I realised that this newsletter can be hard to pin down. It zigs from cities, low carbon transportation, to systems, and to nature as a means of inspiration. Trying to wrangle these big themes into some sort of meaningful shape is tough. Tough in the sense that I’m constantly asking whether these topics hang together in a meaningful and engaging way? I’m reminded of the famous interview David Bowie gave about pushing to the edges of your comfort zone .
When I write, there’s a faint outline of a theme based on notes I’ve harvested. I will churn through several drafts until something takes shape. Sometimes I might see something that validates what I’ve been writing about, and does so crisply and succinctly. To that end, Dan Hill shared Brian Eno’s thoughts on what he believes are the foundations for a smart city.
Source: Dan Hill
There’s so much good thinking that I wanted to unpack each one in a bit more detail.
Think like a gardener, not an architect: design beginnings, not endings
The mindset needed for the built environment, or any creative endeavour for that matter, is to allow for ongoing adaptation.
“We make cities in order to come together, to create conviviality, culture, community, commerce…and now to regenerate and reinvent, care and repair, rather than extract and mitigate…” - Dan Hill
Examples of this include Hong Kong’s famous walled city of Kowloon was a neighbourhood system that looked after itself until it was torn down by the authorities for development.
Another example is De Ceuvel which I’ve written previously on, a creative neighbourhood built on a small island destined for development. The developers realised that the soil was so contaminated it needed a decade long process of decontamination. Plants were introduced to the island that gradually absorbs the pollution and restores the soil back to health. The developers granted a 10-year lease to the creative organisation behind De Ceuvel to occupy and create a temporary space while the decontamination process unfolded.

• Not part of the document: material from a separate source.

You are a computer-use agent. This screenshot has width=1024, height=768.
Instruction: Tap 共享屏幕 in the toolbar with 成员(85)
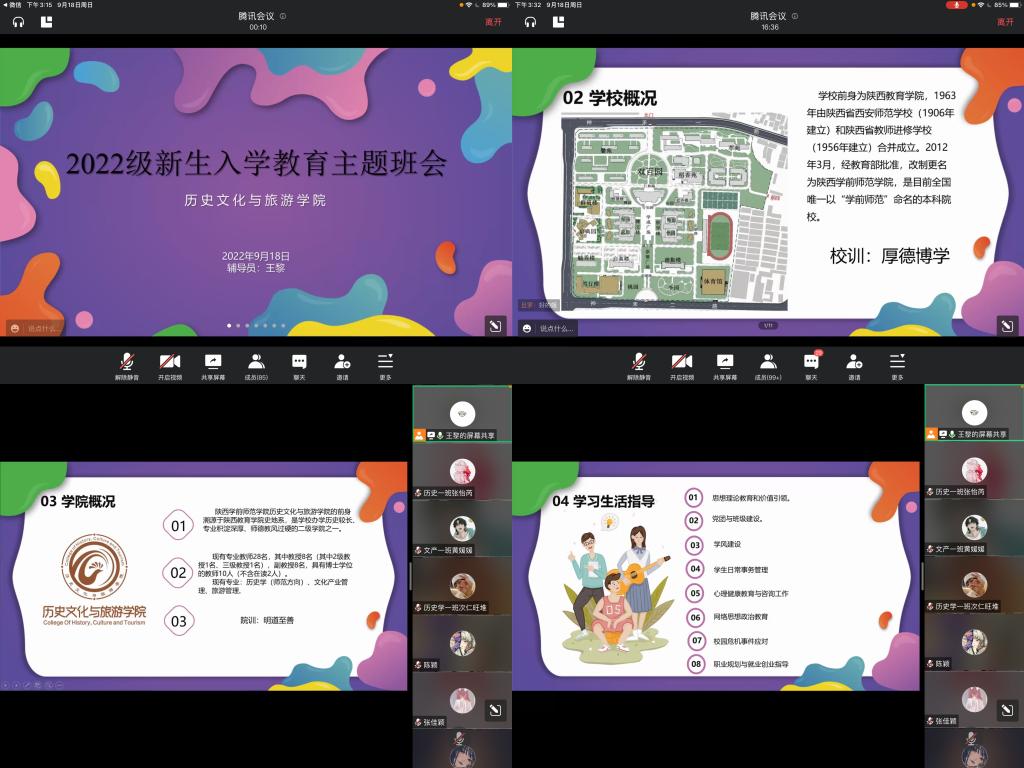coord(213,365)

What you have today is a beautiful boardwalk that snakes its way through the tall grass, connecting converted old houseboats that are now a collection of studios and offices.
Source:Architecture In Development
Unfinished = fertile
Today, most developments take the design decisions out of the hands of the consumer and charge a healthy margin. But as inhabitants come and go and design choices evolve, the financial and environmental cost of reconfiguring property is high. A different approach adopted by Berlin’s R50 housing development is to leave units in their shell state. Owners have the flexibility of designing their space to their requirements while benefiting from the lower costs of not having a fully built and specced out property.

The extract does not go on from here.